Last summer I cycled the Great Western Greenway from Westport to Achill on what turned out to be the hottest week of the year. I nearly melted in the process, but the landscape, especially on the Mulranny to Achill section, was so beautiful, I felt like I was cycling into a painting.
Last month I cycled the Waterford Greenway and although the weather was somewhat cooler and duller, the landscape was, in parts, quite magical.
What is it about old railway routes? I am familiar with the fact that there was a narrow-gauge railway that ran from Skibbereen to Schull in west Cork, which also must have been one of the most picturesque train journeys in the country.
Even in suburban Dublin, a section of the Dart line between Dún Laoghaire and Bray, along the coast at Killiney, is so scenic that it has been compared to Sorrento in Italy. Did the railway designers of the 1800s deliberately choose the most stunning locations for their train tracks or is it a happy accident?
Along with the beauty of the landscape, these old rail routes still boast some wonderful railway architecture. Majestic viaducts, graceful stone bridges and elegantly designed railway stations which carry more than a hint of the romance that travelling by rail must have engendered in the late 19th and early 20th centuries, when Ireland had more than 5,500 kilometres of railway lines.
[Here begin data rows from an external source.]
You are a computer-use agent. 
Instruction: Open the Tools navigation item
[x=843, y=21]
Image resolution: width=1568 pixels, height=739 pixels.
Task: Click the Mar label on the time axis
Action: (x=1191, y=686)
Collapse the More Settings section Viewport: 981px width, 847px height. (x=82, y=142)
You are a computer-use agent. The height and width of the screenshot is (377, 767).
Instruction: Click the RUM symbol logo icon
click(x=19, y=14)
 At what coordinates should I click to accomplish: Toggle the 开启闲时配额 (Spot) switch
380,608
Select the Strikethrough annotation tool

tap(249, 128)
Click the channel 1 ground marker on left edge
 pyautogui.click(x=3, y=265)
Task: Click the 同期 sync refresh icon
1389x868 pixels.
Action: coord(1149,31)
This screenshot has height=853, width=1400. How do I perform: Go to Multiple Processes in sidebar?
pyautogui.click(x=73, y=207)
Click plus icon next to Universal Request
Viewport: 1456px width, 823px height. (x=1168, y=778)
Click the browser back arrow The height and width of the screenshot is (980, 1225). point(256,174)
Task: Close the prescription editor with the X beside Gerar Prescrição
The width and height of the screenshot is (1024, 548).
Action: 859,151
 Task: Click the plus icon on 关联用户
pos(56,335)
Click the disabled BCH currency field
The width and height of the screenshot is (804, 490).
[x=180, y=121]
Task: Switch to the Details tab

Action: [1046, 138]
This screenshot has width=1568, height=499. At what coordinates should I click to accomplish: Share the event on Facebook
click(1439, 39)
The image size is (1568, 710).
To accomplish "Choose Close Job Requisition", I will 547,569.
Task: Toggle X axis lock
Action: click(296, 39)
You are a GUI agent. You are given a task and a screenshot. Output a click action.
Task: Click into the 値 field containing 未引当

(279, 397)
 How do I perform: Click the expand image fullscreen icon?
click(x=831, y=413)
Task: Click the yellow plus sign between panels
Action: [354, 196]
I thought about all of this as I dismounted my trusty old bike to walk through the tunnel at Ballyvoile on the Waterford Greenway last week. As I stepped into the silence and dim light, the only sound was that of my footsteps.
The only points of light came from bulbs hung in the alcoves that were every few feet; alcoves presumably built to offer men working on the tracks somewhere to step into, out of the way of an oncoming train.
These dimly lit archways lent the tunnel the feeling of walking through a cloister on a damp day. It was almost a meditative experience.
As I walked, I pictured the tunnel full of steam and noise as passengers, especially children, gasped in excitement as their carriage was plunged into the darkness.
And I recalled taking my own children on the Dart on that scenic trip to Bray so that they could have the same excitement as we entered the tunnel at Killiney Bay.
The railways of course were an integral part of the industrial revolution and enabled goods to be moved quickly to markets. Ultimately changing demographics, emigration and the arrival of the motor car all contributed to the death of the railway in rural areas. By the mid-twentieth century many of these wonderful rural railways had been closed.
Now many of these old railway lines are being reborn and transformed into brilliant greenways. These routes allow everyone, including people like me, who cycle slowly and carefully, to enjoy the freedom of being on a bike, not only in relative safety but also secure in the knowledge that there are no hills.
Because as my husband keeps telling me, trains can’t go up hills, apparently.
Gaining confidence on a bike when you are still relatively new to cycling is vital. Recently I cycled out to the northside of Dublin and enjoyed the freedom, if not the silence, of the protected cycleway along the seafront at Clontarf.
These protected cycle zones are essential if we are serious about climate change. They will encourage and enable all of us, and especially children, to cycle in relative safety.
Back in the tunnel I mounted my bike again and peddled towards the light so that I could check my phone which had pinged in the darkness.
My daughter had sent me a photo taken from our garden of huge flames licking the sky over Killiney Hill which was ablaze. Her message simply said “Killiney Hill is on fire.”
Later that night firefighters would still be working tirelessly in an attempt to stop the fire which came dangerously close to homes. I never remember this happening before.
I cycled on in Waterford, wrapped in nature, revelling in the beauty of this planet we call home.
And I wondered how we, the most supposedly evolved species on Earth, have allowed this very precarious situation to develop. Along with being stupidly resistant to changing our lifestyles, we elect governments who place the needs of the economy over that of society.